Canada Post’s vigilance in promoting the $6.2 billion solvency cost of its pension plan has created a debate around why a public corporation should be risking so much for workers’ retirement.
As contract negotiations continue — with two near-lockouts already overcome — labour reporter Teuila Fuatai examines the pension plan debate in detail, and looks at the role of the federal government in removing this obstacle from the bargaining table.
The central argument
Kevin Skerrett, a pension plan expert, is all too familiar with the arguments being traded over CUPW’s retirement scheme.
Skerrett, a senior research officer for CUPE, has more than 20 years of experience working on pension plans. Requirements around solvency funding — cited repeatedly by Canada Post as a justification to weaken CUPW’s pension plan in the future — is something that often comes up during contract negotiations, he says.
While it’s not a bad financial measure, it’s not really relevant in Canada Post’s case, Skerrett says.
Two different funding bases — the going-concern and solvency measures — were established when workplace pensions, particularly after WWII, started being introduced in the private, and broader public sector.

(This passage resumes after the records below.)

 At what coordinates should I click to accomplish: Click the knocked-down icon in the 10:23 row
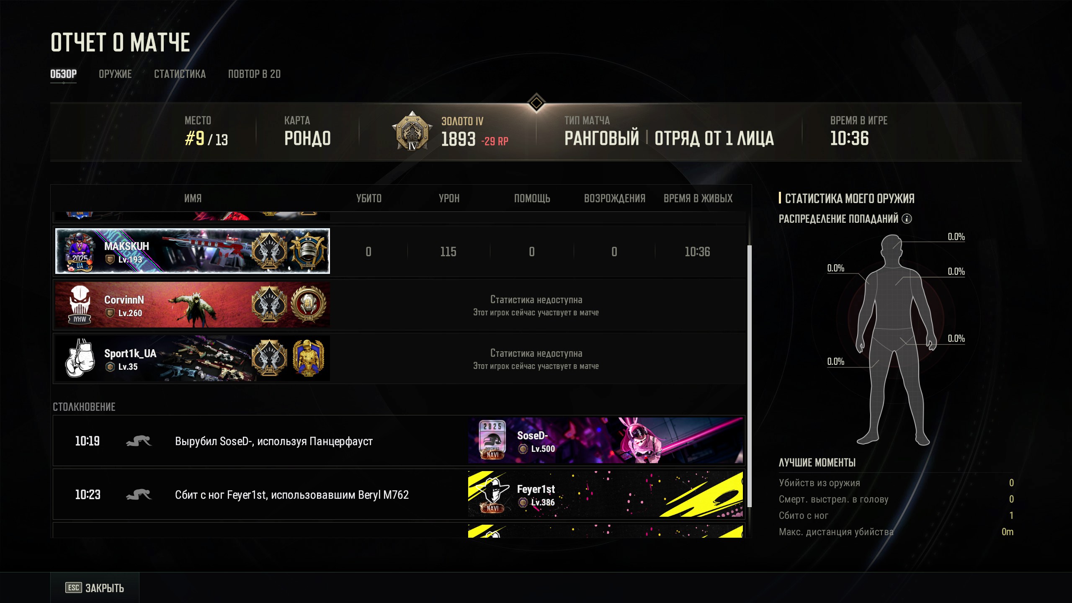coord(139,495)

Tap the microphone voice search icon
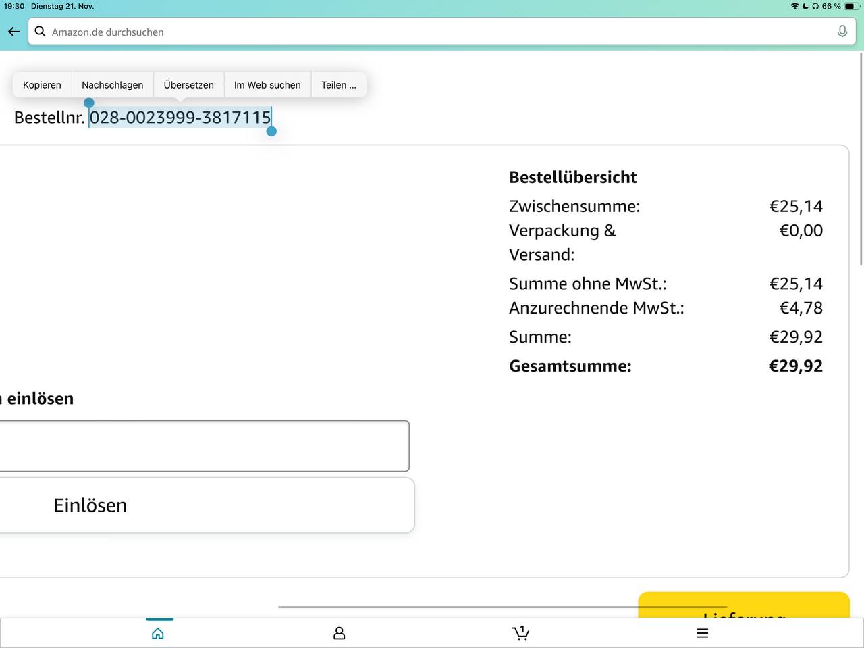[842, 32]
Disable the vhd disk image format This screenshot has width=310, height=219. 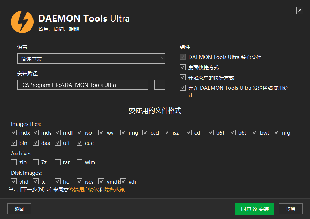[14, 181]
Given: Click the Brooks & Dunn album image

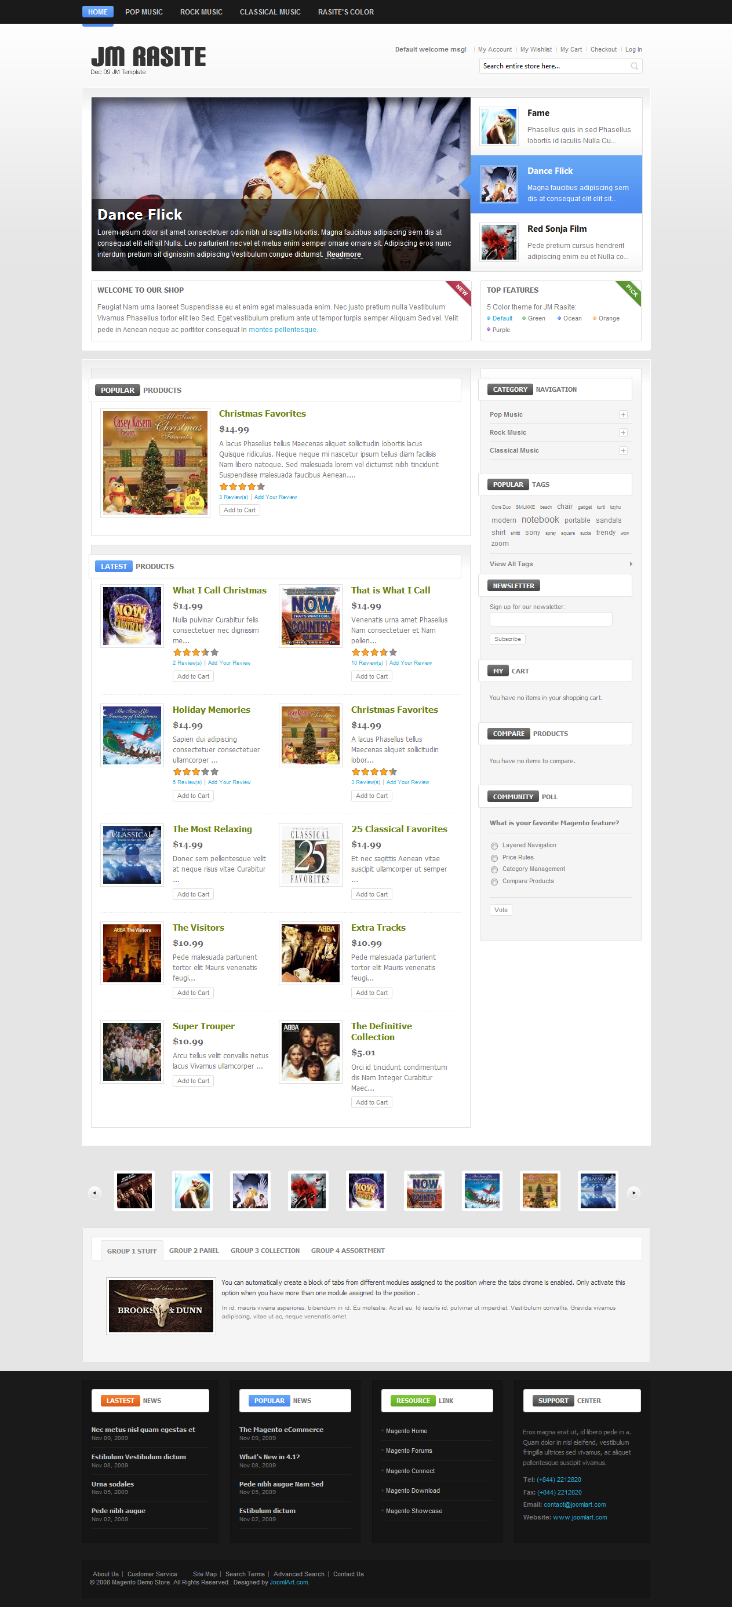Looking at the screenshot, I should click(161, 1306).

Both show how much a business needs to be able to meet the costs of its pension plan, however, the going-concern basis calculates current costs of the plan to a business, while the solvency basis shows how much a business would owe to pension members if it folded, and was forced to wind-up the plan immediately.
Business lifespan is therefore essential in this debate.
As a crown corporation Canada Post, like other government organizations and governments themselves, is relatively secure in its existence, Skerrett says.
Unless it is to be privatized, which the federal government states will not happen, arguing over its solvency deficit of $6.2 billion is moot. Rather, the pension plan’s going-concern surplus of $1 billion should be considered. It is a more indicative and accurate measure of the sustainability of the scheme, he says.